Invited Speaker Abstracts


List of Invited Speakers:

David Haussler
Prof. Tomasz Imielinski
Jerome H. Friedman


KDD95 HOME Page


(Return to List)

Invited Speaker 1: 11:00-11:50am in (408-BC) on Sunday, August 20

USING HIDDEN MARKOV MODELS
TO SEARCH BIOSEQUENCE DATABASES

David Haussler
UCSC

Abstract

As the Human Genome Project moves into high gear, biosequence databases are growing at a phenomenal rate. It is becoming increasingly important to develop more sensitive methods to search these databases to discover relationships between newly sequenced pieces of DNA and similar pieces that have already been sequenced, and whose function may already be known. We give a brief introduction to hidden Markov models, and then show how they can be used for this purpose.


(Return to List)

Invited Speaker 2: 9:40-10:30am in (408-BC) on Monday, August 21

A DATABASE PERSPECTIVE
ON KNOWLEDGE DISCOVERY

Prof. Tomasz Imielinski
Rutgers University

Abstract

We argue that database mining, as it is understood today, still has a very little database component and this is probably why it has only attracted relatively few database researchers. We criticize the simplistic point of view in which database mining is viewed merely as machine learning with very large data sets. We offer an alternative vision in which the goal of database mining is to provide support to "ad hoc" rule discovery tasks, analogous to the way contemporary database systems support ad hoc queries. We propose a set of primitives which can serve as building blocks for database mining applications. We also discuss a new set of performance criteria which we believe a good data mining system should satisfy.


(Return to List)

Invited Speaker 3: 1:30-2:30pm in (408-BC) on Monday, August 21

INTELLIGENT LOCAL LEARNING
FOR PREDICTION IN HIGH DIMENSIONS

Jerome H. Friedman
Department of Statistics
and
Stanford Linear Accelerator Center, Stanford University

Abstract

Local learning methods are among the earliest proposed for supervised learning. Local methods assign a weight to each training observation that regulates its influence on the training process. This weight depends upon the location of the training point in the input variable space relative to that of the point to be predicted. Training observations closer to the prediction point generally receive higher weights. Thus, a distance measure must be defined on the input variable space, and predictive accuracy can depend strongly on a particular choice. For example, simple Euclidean distance is well known to suffer form the curse-of-dimensionality which limits effectiveness in high dimensional settings (many inputs).

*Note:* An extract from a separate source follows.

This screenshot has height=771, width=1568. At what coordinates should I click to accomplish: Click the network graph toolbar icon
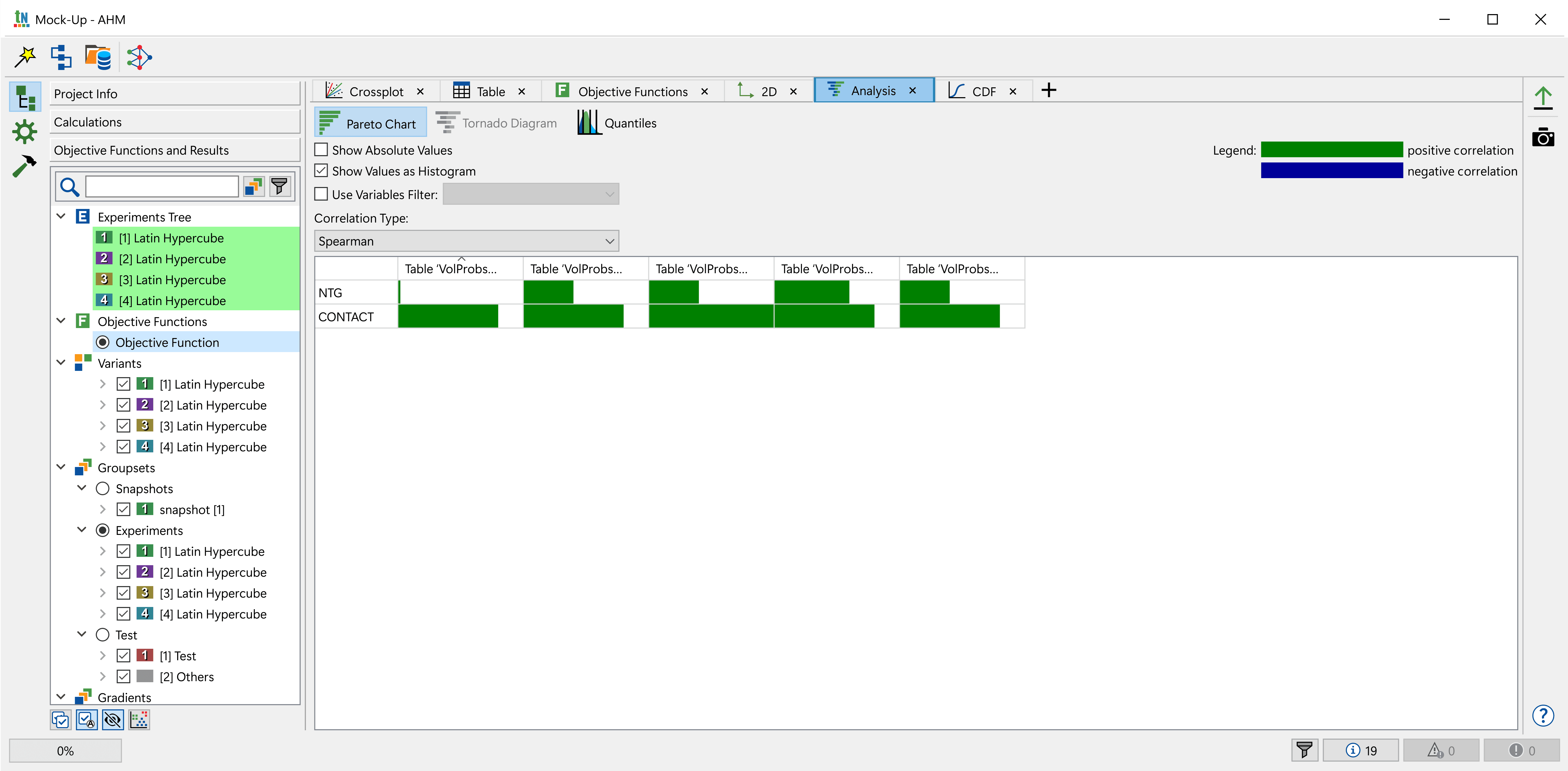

For any given problem there is an optimal definition of distance that depends both on the (unknown) underlying input-output relationship, and on the location (in the input variable space) of the point to be predicted. This talk will describe new types of ("intelligent") local learning methods that attempt to exploit this by using the training data to derive an appropriate distance measure separately for each individual prediction point. The connection between these new types of local learning methods and flexible function fitting techniques such as CART, C4.5, MARS, projection pursuit, radial basis functions, and feed-forward neural networks will be discussed.